Session Poster Session 4

Speaker Sofiya Lypovetska

Event : Heart Failure 2019

  • Topic : arrhythmias and device therapy
  • Sub-topic : Hypertrophic Cardiomyopathy
  • Session type : Poster Session

Authors : S Lypovetska (Ternopil,UA), M Shved (Ternopil,UA), V Gurskyi (Ternopil,UA)

Authors:
S Lypovetska1 , M Shved1 , V Gurskyi1 , 1Ternopil State Medical University - Ternopil - Ukraine ,

Citation:

Apical akinesis and dilation without occlusive coronary artery disease presented  by acute and usually reversible heart failure  are  typical signs of  Takotsubo syndrome. Since other diseases can be masked under certain clinical presentation.
Case report.  A 63 years old white woman presented with acute chest pain, palpitation  and shortness of  breath, induced by unexpected emotional stress.  Her medical history included hypertension (BP 140-160/90 mm Hg) with irregular usage of antihypertensive drugs, extirpation of uterus for fibro-myoma 10 years ago. She had no known coronary artery disease. Her heart rate 105 beats/min; BP 110/85 mmHg; oxygen saturation 96% on room air. Physical examination revealed tachycardia and mild pitting edema in the lower extremities. An electrocardiogram (ECG) showed sinus tachycardia with ST elevation 5 mm in V2-V6, pathological Q wave and ST elevation 2 mm  in II, III, avF. Laboratory results included an elevated troponin T level of 886.3 pg/mL (normal <14 pg/mL),  creatine phosphokinase MB – 31,6 Un/l (normal < 25,0 Un/l), NT-proBNP  2234 pg/ml (normal < 300 pg/mL).  A transthoracic echocardiogram (TTE) showed a  left ventricle ejection fraction - 45 %  with hyperdynamic basal function but with a dilated, akinetic apex and lateral wall.  Results of coronary angiography were normal.

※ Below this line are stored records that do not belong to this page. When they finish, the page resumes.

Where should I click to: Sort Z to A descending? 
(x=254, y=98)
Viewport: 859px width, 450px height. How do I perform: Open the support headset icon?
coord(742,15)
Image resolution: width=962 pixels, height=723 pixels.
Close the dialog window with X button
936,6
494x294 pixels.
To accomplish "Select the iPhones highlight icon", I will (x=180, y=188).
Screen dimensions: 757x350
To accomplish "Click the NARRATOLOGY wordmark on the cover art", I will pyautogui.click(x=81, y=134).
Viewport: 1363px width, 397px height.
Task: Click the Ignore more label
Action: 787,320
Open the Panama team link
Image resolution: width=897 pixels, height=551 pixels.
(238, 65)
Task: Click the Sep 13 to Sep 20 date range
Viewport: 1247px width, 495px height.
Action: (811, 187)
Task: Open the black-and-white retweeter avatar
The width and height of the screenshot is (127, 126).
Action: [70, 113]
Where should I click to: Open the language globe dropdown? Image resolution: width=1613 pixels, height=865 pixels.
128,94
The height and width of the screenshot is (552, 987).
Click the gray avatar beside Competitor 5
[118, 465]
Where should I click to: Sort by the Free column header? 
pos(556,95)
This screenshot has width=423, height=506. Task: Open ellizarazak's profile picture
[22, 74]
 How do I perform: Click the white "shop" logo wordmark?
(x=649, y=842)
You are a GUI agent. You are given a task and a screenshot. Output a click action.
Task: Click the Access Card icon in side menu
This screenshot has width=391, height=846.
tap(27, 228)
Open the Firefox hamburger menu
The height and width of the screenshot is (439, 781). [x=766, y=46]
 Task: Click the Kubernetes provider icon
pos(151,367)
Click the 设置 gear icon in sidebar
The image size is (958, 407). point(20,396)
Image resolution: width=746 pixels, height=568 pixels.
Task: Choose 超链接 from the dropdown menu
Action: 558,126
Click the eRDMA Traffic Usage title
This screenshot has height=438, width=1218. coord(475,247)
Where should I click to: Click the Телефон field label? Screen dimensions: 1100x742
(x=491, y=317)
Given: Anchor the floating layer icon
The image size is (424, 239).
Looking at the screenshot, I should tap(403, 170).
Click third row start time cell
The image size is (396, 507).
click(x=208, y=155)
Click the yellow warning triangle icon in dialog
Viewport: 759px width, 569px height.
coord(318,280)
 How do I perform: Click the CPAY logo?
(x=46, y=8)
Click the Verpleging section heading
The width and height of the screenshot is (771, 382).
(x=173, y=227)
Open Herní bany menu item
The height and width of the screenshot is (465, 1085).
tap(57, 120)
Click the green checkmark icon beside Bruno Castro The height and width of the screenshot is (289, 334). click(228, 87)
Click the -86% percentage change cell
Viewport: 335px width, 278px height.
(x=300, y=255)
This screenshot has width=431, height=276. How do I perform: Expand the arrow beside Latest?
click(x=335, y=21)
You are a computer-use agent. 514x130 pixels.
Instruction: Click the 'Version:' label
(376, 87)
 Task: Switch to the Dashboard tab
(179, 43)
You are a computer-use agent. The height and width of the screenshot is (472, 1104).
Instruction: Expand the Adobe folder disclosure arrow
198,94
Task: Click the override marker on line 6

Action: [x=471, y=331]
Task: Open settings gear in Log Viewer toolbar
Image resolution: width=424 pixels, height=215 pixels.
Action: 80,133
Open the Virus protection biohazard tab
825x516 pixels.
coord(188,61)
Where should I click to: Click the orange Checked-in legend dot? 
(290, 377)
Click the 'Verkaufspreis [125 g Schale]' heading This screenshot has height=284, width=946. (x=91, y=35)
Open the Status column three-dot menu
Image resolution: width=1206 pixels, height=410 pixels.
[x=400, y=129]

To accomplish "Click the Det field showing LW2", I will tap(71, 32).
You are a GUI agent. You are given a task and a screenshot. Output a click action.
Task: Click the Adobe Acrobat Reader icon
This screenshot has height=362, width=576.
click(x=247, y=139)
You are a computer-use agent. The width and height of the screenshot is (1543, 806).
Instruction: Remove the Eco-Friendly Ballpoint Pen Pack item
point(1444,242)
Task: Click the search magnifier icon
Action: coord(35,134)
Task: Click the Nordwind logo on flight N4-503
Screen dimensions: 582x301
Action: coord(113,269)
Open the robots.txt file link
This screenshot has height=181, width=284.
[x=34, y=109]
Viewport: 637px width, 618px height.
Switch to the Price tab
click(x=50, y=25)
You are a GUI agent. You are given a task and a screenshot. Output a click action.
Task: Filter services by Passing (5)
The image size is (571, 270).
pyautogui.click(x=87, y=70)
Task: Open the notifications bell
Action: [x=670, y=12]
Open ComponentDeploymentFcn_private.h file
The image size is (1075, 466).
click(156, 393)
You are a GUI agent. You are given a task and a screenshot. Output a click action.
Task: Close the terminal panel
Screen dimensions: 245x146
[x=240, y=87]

Left ventriculography revealed apical ballooning dilatation with akinesis.
The diagnosis of Takotsubo syndrome was defined based on results of  apical motion abnormalities of LV, preceded by a emotional stressful trigger, absence of culprit atherosclerotic coronary artery disease, new ECG abnormalities, positive troponin test and significantly elevated NT –pro BNP.
On the 12th hospital day, TTE showed no change in the apical ballooning and akinesis. The level of troponin T was decreased in dynamics: 58,0 – 22,5 -12,7 pg/mL. The ECG  revealed positive dynamics: decreasing of ST elevation in anterolateral leads to 1,5 mm, absence of pathological Q wave and ST elevation  in II, III, avF.  The patient was discharged from the hospital on metaprolol and ramipril therapy.
The patient returned 3 weeks later for repeat TTE. The apical wall-motion abnormalities had resolved, and  the LVEF had returned to normal 59 %. Newly apparent hypertrophy of the LV myocardium at the apex was onsistent with apical variant HCM. A contrast agent was administered, and no apical pouches, thrombi were found.  The maximal LV wall thickness was 17 mm at end-diastole. The ECG  showed repolarization changes and giant (>10 mm), inverted T waves in the anterolateral leads (particularly in leads V4 and V5). The patient was counseled in regard to the diagnosis of apical HCM. At her 2-month follow-up examination, she was asymptomatic. Apical HCM was masked  by Takotsubo cardiomyopathy with apical ballooning. The apical HCM was not apparent until the apical myocardium had fully recovered and patient underwent repeat TTE.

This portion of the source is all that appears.